Xencor reported Q1 2026 revenue of $4.5 million, down from $32.7 million a year earlier. Net loss attributable to Xencor widened to $128.9 million, or $(1.71) per share, compared with a $48.4 million loss, or $(0.66), in Q1 2025.
What drove the decline in Xencor (XNCR) revenue this quarter?
Revenue fell mainly because collaboration and royalty income dropped and Xencor recorded a one-time $6.6 million reduction for royalties on disputed U.S. sales due from Alexion, which reduced reported non-cash royalty revenue in the quarter.
Why did Xencor’s (XNCR) net loss increase in Q1 2026?

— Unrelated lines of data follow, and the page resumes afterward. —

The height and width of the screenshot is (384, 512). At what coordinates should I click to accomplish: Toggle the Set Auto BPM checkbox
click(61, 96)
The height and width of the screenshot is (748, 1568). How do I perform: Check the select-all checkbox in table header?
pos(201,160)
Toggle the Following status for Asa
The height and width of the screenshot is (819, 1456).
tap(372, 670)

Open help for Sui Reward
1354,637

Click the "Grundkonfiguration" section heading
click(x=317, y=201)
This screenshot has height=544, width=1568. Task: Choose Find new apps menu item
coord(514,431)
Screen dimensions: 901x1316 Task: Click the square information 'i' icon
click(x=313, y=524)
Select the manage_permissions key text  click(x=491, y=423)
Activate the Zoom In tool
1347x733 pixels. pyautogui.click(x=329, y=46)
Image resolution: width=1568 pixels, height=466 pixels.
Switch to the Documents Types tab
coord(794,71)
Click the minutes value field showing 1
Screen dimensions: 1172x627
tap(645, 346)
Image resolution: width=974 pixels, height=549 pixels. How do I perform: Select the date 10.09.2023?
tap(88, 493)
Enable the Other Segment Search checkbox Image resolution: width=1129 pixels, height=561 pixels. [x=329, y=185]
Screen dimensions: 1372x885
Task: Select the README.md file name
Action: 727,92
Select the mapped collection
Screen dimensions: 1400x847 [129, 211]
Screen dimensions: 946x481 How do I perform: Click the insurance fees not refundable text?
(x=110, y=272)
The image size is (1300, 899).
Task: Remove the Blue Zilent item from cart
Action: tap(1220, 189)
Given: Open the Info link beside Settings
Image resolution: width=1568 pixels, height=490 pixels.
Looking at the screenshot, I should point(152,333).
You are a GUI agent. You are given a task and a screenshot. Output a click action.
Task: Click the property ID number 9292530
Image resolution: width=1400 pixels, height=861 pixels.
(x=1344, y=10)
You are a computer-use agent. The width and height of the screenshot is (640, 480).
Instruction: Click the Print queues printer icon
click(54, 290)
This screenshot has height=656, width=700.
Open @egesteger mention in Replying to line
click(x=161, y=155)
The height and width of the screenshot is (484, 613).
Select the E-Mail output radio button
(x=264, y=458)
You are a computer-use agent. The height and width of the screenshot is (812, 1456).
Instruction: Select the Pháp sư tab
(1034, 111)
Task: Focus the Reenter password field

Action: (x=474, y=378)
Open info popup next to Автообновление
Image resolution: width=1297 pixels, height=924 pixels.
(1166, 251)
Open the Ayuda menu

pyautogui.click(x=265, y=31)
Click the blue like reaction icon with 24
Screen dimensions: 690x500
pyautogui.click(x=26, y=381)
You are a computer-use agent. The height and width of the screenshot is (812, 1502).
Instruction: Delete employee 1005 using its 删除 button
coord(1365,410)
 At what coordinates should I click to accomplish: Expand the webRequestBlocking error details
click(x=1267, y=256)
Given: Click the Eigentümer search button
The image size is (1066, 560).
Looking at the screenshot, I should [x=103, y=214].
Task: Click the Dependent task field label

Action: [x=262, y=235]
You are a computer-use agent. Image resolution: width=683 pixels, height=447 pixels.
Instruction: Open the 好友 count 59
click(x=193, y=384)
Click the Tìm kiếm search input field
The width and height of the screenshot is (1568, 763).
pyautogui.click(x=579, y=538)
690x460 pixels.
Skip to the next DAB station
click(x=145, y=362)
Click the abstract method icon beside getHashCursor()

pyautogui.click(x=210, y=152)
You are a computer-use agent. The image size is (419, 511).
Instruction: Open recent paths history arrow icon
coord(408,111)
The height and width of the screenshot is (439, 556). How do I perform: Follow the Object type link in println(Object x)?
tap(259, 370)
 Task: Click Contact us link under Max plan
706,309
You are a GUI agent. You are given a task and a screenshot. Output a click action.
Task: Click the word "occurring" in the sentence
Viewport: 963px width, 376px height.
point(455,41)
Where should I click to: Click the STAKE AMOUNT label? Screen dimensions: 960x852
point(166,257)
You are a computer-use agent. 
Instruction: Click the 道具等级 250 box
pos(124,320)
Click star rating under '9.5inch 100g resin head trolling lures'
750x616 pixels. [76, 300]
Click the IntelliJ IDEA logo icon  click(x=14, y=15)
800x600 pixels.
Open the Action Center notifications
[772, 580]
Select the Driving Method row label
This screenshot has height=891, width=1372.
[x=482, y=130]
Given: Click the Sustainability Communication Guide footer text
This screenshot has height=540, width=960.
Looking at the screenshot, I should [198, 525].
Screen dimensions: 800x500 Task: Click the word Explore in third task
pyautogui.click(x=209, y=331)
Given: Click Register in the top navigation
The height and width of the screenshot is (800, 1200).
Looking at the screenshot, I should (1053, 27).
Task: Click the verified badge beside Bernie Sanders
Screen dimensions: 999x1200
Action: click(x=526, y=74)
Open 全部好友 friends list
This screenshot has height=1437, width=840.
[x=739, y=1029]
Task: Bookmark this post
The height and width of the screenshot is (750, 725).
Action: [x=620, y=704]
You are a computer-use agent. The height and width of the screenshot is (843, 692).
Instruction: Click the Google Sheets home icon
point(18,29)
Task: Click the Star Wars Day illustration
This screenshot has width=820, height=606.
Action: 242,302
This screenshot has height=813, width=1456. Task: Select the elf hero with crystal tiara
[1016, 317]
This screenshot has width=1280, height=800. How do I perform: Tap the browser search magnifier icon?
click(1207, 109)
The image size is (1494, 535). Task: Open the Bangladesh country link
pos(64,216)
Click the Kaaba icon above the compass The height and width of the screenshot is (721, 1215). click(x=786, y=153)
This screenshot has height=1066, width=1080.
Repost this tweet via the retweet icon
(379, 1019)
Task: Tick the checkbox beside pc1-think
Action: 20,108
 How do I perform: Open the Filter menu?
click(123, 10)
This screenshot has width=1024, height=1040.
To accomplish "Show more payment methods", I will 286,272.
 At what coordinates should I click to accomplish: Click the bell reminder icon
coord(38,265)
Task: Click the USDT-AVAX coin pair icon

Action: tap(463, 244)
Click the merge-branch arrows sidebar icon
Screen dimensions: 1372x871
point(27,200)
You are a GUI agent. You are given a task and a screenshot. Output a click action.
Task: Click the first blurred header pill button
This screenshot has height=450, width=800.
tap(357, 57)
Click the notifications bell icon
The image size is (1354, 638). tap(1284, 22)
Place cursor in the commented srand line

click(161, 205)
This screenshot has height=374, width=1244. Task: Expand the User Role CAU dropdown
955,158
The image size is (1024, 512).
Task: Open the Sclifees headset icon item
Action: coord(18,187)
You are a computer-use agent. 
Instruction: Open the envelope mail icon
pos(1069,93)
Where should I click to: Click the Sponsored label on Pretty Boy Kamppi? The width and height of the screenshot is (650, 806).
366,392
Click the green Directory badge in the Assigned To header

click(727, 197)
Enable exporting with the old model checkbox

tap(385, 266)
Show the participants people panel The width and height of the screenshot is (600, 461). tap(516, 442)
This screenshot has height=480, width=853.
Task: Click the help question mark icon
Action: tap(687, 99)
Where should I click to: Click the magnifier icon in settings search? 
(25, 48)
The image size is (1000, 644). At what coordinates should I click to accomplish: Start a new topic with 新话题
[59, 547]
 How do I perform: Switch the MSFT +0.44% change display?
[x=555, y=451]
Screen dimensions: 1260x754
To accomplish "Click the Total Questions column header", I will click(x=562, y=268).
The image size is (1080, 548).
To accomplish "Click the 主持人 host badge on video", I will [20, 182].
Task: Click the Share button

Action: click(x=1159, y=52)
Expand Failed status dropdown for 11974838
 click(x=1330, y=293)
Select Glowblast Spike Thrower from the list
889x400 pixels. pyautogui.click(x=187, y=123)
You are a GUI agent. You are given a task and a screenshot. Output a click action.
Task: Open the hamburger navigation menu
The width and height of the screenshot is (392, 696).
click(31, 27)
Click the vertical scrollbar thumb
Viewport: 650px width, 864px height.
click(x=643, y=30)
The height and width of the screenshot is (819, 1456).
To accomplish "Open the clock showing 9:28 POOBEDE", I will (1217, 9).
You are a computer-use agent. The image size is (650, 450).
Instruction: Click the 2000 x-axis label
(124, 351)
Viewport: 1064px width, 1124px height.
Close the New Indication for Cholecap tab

Net loss increased primarily due to higher research and development expenses of $64.7 million and a sharp rise in other expense to $50.8 million, which the company attributes mainly to unrealized losses on an equity security.
What is Xencor’s (XNCR) cash position and runway after Q1 2026?
Xencor held $541.8 million in cash, cash equivalents and marketable debt securities at March 31, 2026. The company expects to end 2026 with $380–$400 million, which it believes will fund operations and research programs into mid-2028.
What key clinical milestones did Xencor (XNCR) highlight in this update?
Xencor plans to present XmAb819 Phase 1 expansion cohort data for clear cell renal cell carcinoma in 2H26, start a first-in-human study of XmAb412 in Q3 2026, and conduct a blinded interim analysis of the XENITH-UC Phase 2b study around year-end 2026.